━━━━━ WORKING DATA ━━━━━

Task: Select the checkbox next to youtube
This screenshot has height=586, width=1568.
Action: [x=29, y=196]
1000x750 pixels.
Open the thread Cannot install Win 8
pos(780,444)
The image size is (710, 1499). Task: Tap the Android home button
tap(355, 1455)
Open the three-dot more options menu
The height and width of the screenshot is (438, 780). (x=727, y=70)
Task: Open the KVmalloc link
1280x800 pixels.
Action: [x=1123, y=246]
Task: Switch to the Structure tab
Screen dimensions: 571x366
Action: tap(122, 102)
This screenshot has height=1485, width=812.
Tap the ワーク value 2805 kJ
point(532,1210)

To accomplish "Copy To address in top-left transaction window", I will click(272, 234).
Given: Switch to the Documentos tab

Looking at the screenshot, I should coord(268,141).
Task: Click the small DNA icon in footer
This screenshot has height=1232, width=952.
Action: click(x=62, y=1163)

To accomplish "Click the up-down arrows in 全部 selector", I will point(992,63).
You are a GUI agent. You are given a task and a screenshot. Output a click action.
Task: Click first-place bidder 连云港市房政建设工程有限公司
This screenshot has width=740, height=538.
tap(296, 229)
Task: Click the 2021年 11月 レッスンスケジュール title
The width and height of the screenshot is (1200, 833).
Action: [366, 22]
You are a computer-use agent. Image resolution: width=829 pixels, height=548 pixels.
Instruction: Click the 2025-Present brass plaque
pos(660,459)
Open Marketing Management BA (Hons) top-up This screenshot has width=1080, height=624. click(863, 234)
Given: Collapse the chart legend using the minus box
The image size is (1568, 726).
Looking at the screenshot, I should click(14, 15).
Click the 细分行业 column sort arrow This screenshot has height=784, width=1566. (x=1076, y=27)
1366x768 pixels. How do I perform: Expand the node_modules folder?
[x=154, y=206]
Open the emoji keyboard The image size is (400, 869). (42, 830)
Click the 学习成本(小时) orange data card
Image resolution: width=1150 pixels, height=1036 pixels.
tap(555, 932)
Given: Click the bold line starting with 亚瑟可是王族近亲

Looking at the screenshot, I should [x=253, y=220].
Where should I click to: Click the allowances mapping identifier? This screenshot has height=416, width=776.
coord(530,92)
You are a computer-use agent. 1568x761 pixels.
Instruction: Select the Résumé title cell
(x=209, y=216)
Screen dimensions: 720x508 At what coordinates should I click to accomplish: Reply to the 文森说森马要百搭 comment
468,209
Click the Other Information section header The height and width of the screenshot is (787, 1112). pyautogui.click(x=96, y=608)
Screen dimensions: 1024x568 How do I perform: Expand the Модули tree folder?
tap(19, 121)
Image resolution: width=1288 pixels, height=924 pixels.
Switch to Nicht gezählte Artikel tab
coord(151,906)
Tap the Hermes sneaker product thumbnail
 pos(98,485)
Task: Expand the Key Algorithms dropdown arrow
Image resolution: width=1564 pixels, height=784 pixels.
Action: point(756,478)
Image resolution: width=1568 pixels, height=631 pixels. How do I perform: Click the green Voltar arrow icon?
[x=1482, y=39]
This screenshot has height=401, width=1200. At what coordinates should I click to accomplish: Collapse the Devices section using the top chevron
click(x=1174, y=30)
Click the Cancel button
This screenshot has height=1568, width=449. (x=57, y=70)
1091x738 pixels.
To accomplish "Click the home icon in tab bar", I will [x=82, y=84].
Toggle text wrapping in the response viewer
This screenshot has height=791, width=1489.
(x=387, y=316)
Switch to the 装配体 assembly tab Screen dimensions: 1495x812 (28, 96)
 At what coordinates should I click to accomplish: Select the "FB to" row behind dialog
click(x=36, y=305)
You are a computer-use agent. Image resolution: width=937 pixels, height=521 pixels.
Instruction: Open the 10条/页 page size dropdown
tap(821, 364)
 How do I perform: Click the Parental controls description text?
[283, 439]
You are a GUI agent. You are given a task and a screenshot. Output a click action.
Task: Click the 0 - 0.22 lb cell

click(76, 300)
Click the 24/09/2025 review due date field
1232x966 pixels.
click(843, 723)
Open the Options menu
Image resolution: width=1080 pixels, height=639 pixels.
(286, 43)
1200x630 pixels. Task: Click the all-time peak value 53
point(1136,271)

━━━━━

(WHAT THE TASK ASKS)
Please retype the top of the data exactly, down to and including the line that holds "Task: Click the small DNA icon in footer", and nothing further.

(SOLUTION FOR THIS PROBLEM)
Task: Select the checkbox next to youtube
This screenshot has height=586, width=1568.
Action: [x=29, y=196]
1000x750 pixels.
Open the thread Cannot install Win 8
pos(780,444)
The image size is (710, 1499). Task: Tap the Android home button
tap(355, 1455)
Open the three-dot more options menu
The height and width of the screenshot is (438, 780). (x=727, y=70)
Task: Open the KVmalloc link
1280x800 pixels.
Action: [x=1123, y=246]
Task: Switch to the Structure tab
Screen dimensions: 571x366
Action: tap(122, 102)
This screenshot has height=1485, width=812.
Tap the ワーク value 2805 kJ
point(532,1210)

To accomplish "Copy To address in top-left transaction window", I will click(272, 234).
Given: Switch to the Documentos tab

Looking at the screenshot, I should coord(268,141).
Task: Click the small DNA icon in footer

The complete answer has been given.